To test for convergent validity, we hypothesized correlations of the MS-QLQ27 score with changes in other HRQOL measures. Hypothesis testing showed the expected directions and magnitudes of correlations. The responsiveness of the MS-QLQ27 is supported by highly significant correlations with improvement in disease-specific and generic HRQOL. As expected, stronger (and highly significant) correlations were found with the HAQUAMS than with the generic HRQOL measures. Known-groups validity was supported with respect to disability according to EDSS scores and short (≤5 years) versus long (>20 years) disease duration. Most importantly, the MS-QLQ27 showed the strongest effect size for responsiveness. A long-term study is necessary to depict the responsiveness through longer MS evolution.

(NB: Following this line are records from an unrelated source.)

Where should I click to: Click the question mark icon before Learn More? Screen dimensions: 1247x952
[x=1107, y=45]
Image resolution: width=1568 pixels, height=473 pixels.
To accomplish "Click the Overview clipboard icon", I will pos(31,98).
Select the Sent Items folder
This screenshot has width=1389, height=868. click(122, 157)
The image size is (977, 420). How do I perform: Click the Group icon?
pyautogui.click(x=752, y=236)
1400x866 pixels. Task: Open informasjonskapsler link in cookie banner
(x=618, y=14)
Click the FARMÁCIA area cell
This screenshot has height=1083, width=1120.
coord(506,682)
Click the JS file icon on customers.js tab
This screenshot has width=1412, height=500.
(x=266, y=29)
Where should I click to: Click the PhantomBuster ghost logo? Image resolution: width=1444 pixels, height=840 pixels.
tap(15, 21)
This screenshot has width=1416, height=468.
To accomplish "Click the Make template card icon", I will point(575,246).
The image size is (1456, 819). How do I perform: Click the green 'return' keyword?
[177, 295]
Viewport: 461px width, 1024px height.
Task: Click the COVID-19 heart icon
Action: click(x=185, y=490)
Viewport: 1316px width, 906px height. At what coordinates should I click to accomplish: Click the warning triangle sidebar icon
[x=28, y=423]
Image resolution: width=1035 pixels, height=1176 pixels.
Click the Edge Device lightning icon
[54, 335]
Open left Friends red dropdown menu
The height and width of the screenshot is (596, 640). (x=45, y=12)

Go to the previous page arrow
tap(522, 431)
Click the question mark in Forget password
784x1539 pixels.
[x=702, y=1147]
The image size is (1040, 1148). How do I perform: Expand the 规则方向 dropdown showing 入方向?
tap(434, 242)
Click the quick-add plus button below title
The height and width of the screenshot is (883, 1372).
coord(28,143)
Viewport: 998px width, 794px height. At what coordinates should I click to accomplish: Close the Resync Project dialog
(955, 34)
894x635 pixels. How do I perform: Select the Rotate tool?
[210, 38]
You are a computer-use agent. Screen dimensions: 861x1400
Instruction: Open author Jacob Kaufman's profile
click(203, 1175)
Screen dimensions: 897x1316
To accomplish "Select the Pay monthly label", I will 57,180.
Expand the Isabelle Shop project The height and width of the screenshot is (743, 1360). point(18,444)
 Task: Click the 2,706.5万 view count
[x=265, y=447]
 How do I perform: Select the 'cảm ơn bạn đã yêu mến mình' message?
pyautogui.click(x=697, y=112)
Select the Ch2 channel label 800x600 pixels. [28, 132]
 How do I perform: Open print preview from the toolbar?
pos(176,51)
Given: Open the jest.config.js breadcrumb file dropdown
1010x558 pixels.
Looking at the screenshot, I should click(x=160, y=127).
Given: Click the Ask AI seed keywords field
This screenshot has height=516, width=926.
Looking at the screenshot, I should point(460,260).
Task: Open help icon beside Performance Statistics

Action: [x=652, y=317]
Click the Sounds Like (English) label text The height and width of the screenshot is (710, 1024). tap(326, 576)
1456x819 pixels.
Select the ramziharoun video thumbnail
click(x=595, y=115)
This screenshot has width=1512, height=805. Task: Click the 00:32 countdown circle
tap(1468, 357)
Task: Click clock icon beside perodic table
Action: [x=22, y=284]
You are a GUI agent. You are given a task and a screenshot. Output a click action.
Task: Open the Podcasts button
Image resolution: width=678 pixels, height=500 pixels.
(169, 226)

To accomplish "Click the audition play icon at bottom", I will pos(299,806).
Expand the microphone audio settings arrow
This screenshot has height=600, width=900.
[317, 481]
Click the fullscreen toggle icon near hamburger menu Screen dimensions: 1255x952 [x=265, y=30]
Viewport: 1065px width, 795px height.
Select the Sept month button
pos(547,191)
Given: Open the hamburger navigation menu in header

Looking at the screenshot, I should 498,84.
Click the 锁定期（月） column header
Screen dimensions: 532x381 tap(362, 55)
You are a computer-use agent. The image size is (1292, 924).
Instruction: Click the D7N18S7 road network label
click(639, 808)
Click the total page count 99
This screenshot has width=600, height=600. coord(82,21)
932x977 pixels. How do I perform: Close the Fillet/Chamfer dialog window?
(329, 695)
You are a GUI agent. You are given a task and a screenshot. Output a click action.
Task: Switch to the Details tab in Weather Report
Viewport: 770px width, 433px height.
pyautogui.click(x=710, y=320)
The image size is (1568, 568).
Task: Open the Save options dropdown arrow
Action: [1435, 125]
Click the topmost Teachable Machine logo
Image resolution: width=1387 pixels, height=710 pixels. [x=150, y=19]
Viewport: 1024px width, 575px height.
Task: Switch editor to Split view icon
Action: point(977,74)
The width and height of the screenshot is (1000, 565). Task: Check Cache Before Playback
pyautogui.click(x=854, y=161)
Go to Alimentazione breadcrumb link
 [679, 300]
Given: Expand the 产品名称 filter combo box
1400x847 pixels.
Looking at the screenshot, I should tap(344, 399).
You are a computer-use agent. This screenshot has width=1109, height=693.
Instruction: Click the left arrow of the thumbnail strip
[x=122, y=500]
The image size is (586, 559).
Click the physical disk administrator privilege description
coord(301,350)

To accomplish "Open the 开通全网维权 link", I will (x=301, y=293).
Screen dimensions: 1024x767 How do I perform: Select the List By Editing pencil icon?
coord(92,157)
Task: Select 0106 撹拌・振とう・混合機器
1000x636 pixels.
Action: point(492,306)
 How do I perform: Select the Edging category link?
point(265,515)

Compared with the existing MS-specific HRQOL instruments, the MS-QLQ27 is, to our knowledge, the first to cover not only long-term burden but also relapse-related impairments in 2 aspects: first, in the item development, patients were explicitly asked to name relapse-related impairments; second, the instrument was tested for responsiveness to relapse treatment. In addition, the MS-QLQ27 is shorter than many of the existing instruments. As such, it lends itself to use for relapse treatment evaluation in clinical practice from the patient perspective. To our knowledge, it is also the only shorter instrument that covers work life and treatment burden, both of which are highly relevant aspects of HRQOL in patients with MS.6,13
One limitation of this study is that the sample includes only patients in current relapse, which restricts generalization to other MS populations. In addition to the excellent internal consistency found in this study, future research should assess test-retest reliability. Further investigations should focus on other patient groups, for example, those in remission, with secondary progressive MS, or with greater disease severity, to gain more information about the validity of the MS-QLQ27 in long-term MS treatment.
In conclusion, the MS-QLQ27 is a brief, reliable, valid, and responsive HRQOL questionnaire. It captures patient-relevant burden, including physical, mental, social, work, and treatment-specific aspects thereof, and is suitable for use in clinical practice and research.